Wednesday, January 22, 2025

 

It All  Begins in Kindergarten, Maybe……

   There are many things in this country that most living here experience at one time or another. One of those common experiences is attending school. Whether if be the doctor who is helping to cure your cancer, the lawyer defending you in a court hearing, or the mechanic fixing your automobile, at some point in time each of them, as well as you who are reading this will spend in a classroom. Attending school to learn how to balance a checkbook, learn the proper order of the letters in the alphabet so that eventually you could learn to read and write and learn the many skills needed to live and work in the world as we know it is important and the classroom teacher is an important part of that experience.

   Aside from what we may have learned at home from a parent of other family members, our more formal approach to learning officially begins somewhere between the ages of 4 to 6 years old in a school program traditionally called the ‘kindergarten’. Dating back to the early 1800s, the word’ kinder’ is the German word for children and when linked to the word garden, its original meaning meant “a garden of children” and was a place that would provide early learning and socialization. And after learning how to have a good relationship with each other on the playground, the more formal learning processes would begin.

   People learn in different ways and achieve at quite diverse levels. Personal  interests, including likes and dislikes,  are keys to achieving success in learning. It is often more than just how smart you may be but how effectively you use that smartness and how it effects what and who you will believe and support.
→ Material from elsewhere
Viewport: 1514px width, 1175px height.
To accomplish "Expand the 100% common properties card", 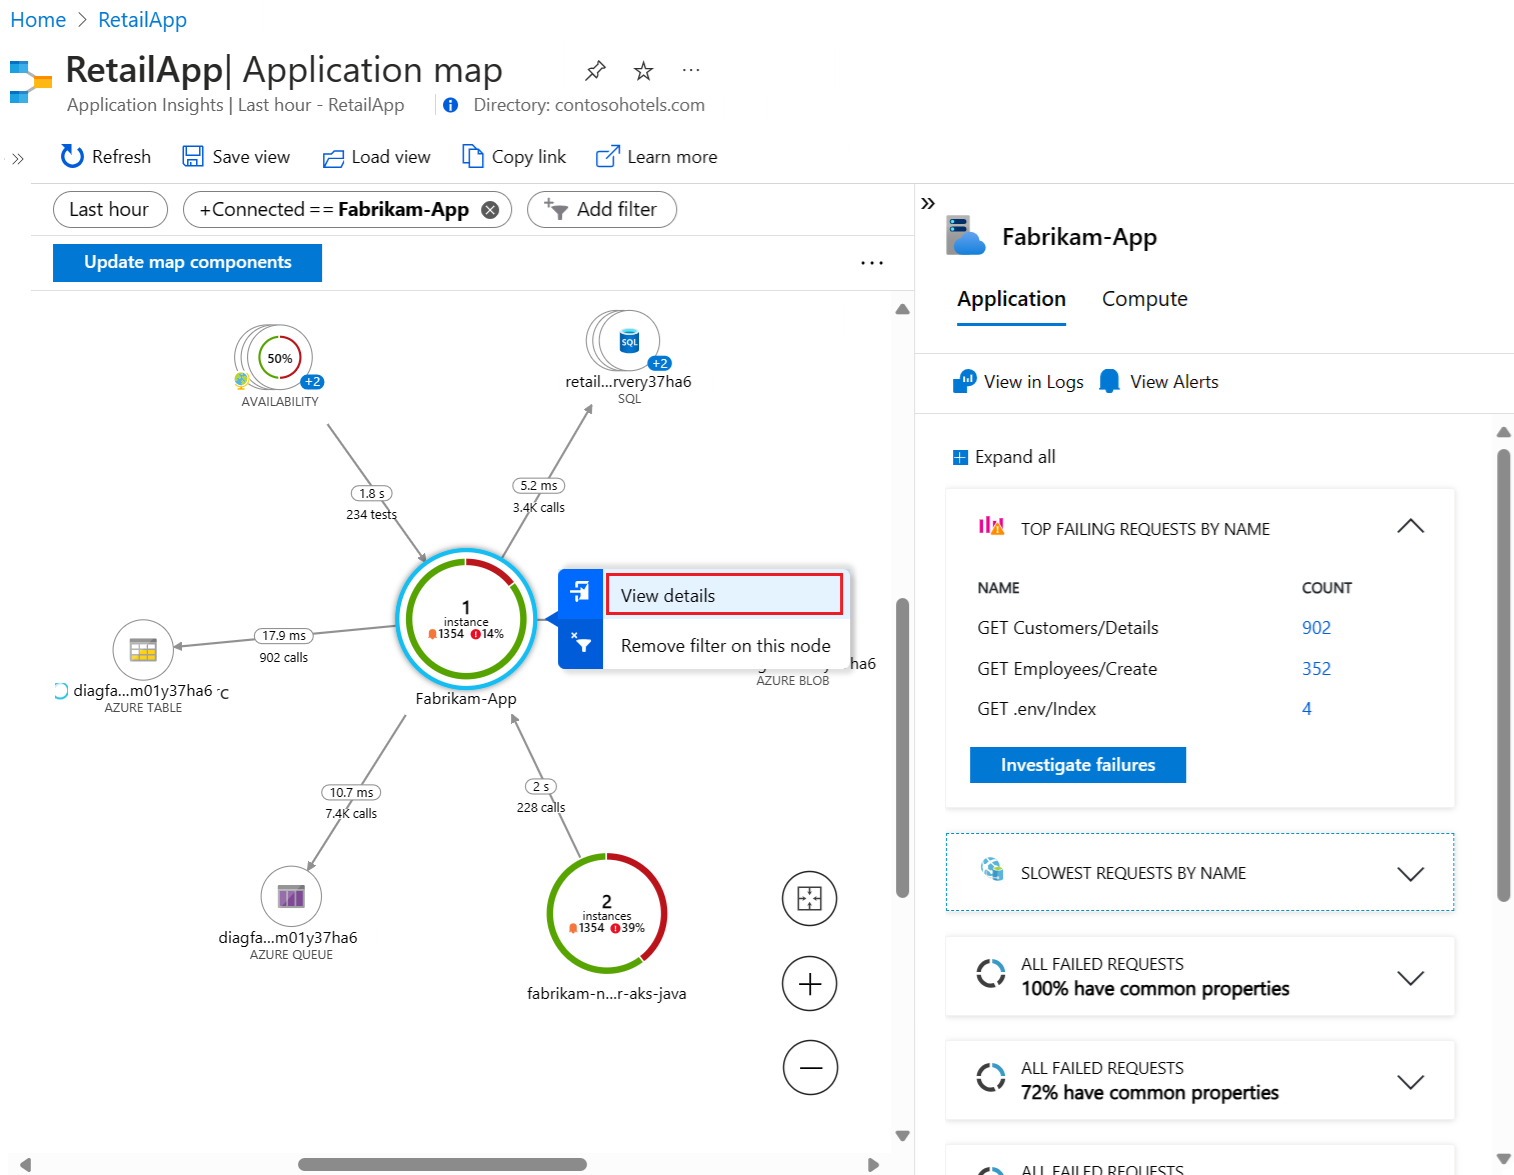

And I have come to believe that there are many perceptions and events in our current society that lead us to judge and misjudge people in general based upon the level of schooling and/or the jobs and careers they may have.  

   A number of years have passed since I worked in a school and taught civics, government, English and social studies and even today I wonder where some of those students are and what they were able to achieve and accomplish in life, not necessarily because of my teaching abilities, but because of what they were able to learn and experience based upon what they learned or heard in their classes .

   I do know that several of my students became teachers, one eventually went on to medical school and several entered West Point. One ran for a political office. But why have I been thinking and reflecting so much on the past?

   We are experiencing some challenging times in  society right now. This is not the first time in our country’s history that we have faced these types of issues, whether they be world war conflicts with other countries struggling to maintain a democratic way of life or conflicts within different segments of our own United States. Are the ways and skills we use to attempt to resolve these issues of disagreement actually taught in school or learned on the playground?

   Although I had seen the video many times before, on a recent broadcast the attack on the Capital in Washington was replayed and for one of the first times of my viewing it, my emotional reaction was quite different than it had been in the past. I had seen it before and it was very upsetting to see the damage, hurt, and pain that was being inflicted upon those participating. But this time I wondered how many teachers and educators, like me,  who were watching, were able to watch it and  saw someone who may have been a student  in his or her classroom. How did it make them feel watching the violence.

   I still believe that, even at an early age, not only do we need to teach children to add, subtract, divide, read and write,  but we still need to understand that that while there are some things we all have  in common at a young age, over time there will be different opinions  and it is important to learn how to acknowledge those differing opinions with understanding and respect,  but not  with violence or hatred.

   And just an added thought here. It was not my intent to overlook the importance moms and dads play as teachers  for young children at home. But the world is very different from the one I grew up in. Many moms and some dads were able spend more time at home than they can today, which implies that the teaching and learning that takes place in the school may be even more important each day.